# Cannot import to imagfes stored on an NAs



## WesternGuy (Oct 12, 2017)

Operating System:Windows 10

Lightroom Version:  : CC 2015.12 [ 1125239 ]
_(Please go to Help menu > System Info to double check the exact version number)_

Question or Description of Problem:  I have my images stored on an QNAP NAS - 4 x 4TB drives in Raid 5 configuration.  The catalog is stored on a regularly attached hard drive.  When I use the Library module to review my images, Lightroom is able to find all my images, but when I try to import to the image file on the NAS, Lightroom cannot find it.  It does not show up in the "Destination" section of the Import dialogs, thus I am unable to import my images to the image files.  I am hoping someone can help out of this conundrum, as I do not know if this is a Lightroom problem, a Windows problem or a QNAP problem.  Thanks.


----------



## clee01l (Oct 12, 2017)

The NAS volume needs to be Mounted and a Drive letter assigned.  There was an old Windows bug that prevented the Filesystem tools (including the ones used by LR) to display every mounted volume.  This was caused by having too many Desktop items.  If your Desktop is covered with lots of links, files shortcuts etc. this could be your problem.  I would think by now that Microsoft would have fixed this bug.  But knowing Microsoft, maybe not...


----------



## Klaas (Oct 12, 2017)

Did you mount the NAS on the import menu? I just tried to mount my NAS on the import menu without assigning a drive letter and it works.

Klaas

Windows 10 Home, Synology NAS, LR 6.12.


----------



## WesternGuy (Oct 13, 2017)

clee01l said:


> The NAS volume needs to be Mounted and a Drive letter assigned.  There was an old Windows bug that prevented the Filesystem tools (including the ones used by LR) to display every mounted volume.  This was caused by having too many Desktop items.  If your Desktop is covered with lots of links, files shortcuts etc. this could be your problem.  I would think by now that Microsoft would have fixed this bug.  But knowing Microsoft, maybe not...

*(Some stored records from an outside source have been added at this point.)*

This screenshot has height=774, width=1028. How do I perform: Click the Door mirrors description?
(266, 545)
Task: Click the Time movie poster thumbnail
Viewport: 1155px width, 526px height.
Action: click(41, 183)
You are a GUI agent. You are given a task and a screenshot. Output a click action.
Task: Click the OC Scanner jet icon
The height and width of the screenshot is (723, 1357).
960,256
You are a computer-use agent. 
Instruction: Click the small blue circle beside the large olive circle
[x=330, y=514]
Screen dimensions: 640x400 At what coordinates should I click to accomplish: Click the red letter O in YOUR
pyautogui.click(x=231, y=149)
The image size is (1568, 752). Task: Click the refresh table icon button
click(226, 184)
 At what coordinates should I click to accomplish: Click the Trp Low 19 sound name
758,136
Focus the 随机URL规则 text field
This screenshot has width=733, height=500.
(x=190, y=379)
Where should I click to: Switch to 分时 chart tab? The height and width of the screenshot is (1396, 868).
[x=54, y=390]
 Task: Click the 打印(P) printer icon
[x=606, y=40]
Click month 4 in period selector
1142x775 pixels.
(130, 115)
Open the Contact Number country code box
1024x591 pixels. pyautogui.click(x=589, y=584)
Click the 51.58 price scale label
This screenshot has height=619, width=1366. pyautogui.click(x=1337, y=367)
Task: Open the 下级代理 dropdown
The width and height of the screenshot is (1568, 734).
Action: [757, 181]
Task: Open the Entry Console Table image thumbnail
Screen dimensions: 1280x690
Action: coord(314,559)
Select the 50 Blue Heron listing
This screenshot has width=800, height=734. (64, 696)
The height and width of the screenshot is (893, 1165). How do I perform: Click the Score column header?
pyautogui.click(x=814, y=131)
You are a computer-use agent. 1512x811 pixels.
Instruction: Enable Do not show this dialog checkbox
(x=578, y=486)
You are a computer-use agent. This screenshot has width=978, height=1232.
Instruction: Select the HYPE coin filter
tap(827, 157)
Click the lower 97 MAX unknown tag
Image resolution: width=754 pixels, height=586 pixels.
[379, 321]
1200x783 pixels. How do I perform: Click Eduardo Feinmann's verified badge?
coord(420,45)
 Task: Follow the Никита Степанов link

Okay.  I guess I am not quite clear on the "needs to be Mounted and a Drive Letter assigned" stuff.  I will have a look and see what I can figure out.  Thanks.

WesternGuy


----------



## WesternGuy (Oct 13, 2017)

Klaas said:


> Did you mount the NAS on the import menu? I just tried to mount my NAS on the import menu without assigning a drive letter and it works.
> 
> Klaas
> 
> Windows 10 Home, Synology NAS, LR 6.12.


I was able to mount the NAS on the Import menu, but I am importing from a memory card, so the NAS does not need to be there.  The problem is that the NAS does not show up on the Destination Menu and that is where it needs to be.  I will follow up on Clee01's suggestion and see if I can figure out how to assign a drive letter to it.   Thanks.

WesternGuy


----------



## Roelof Moorlag (Oct 13, 2017)

WesternGuy said:


> I will follow up on Clee01's suggestion and see if I can figure out how to assign a drive letter to it


How to Map a Network Drive in Windows 10


----------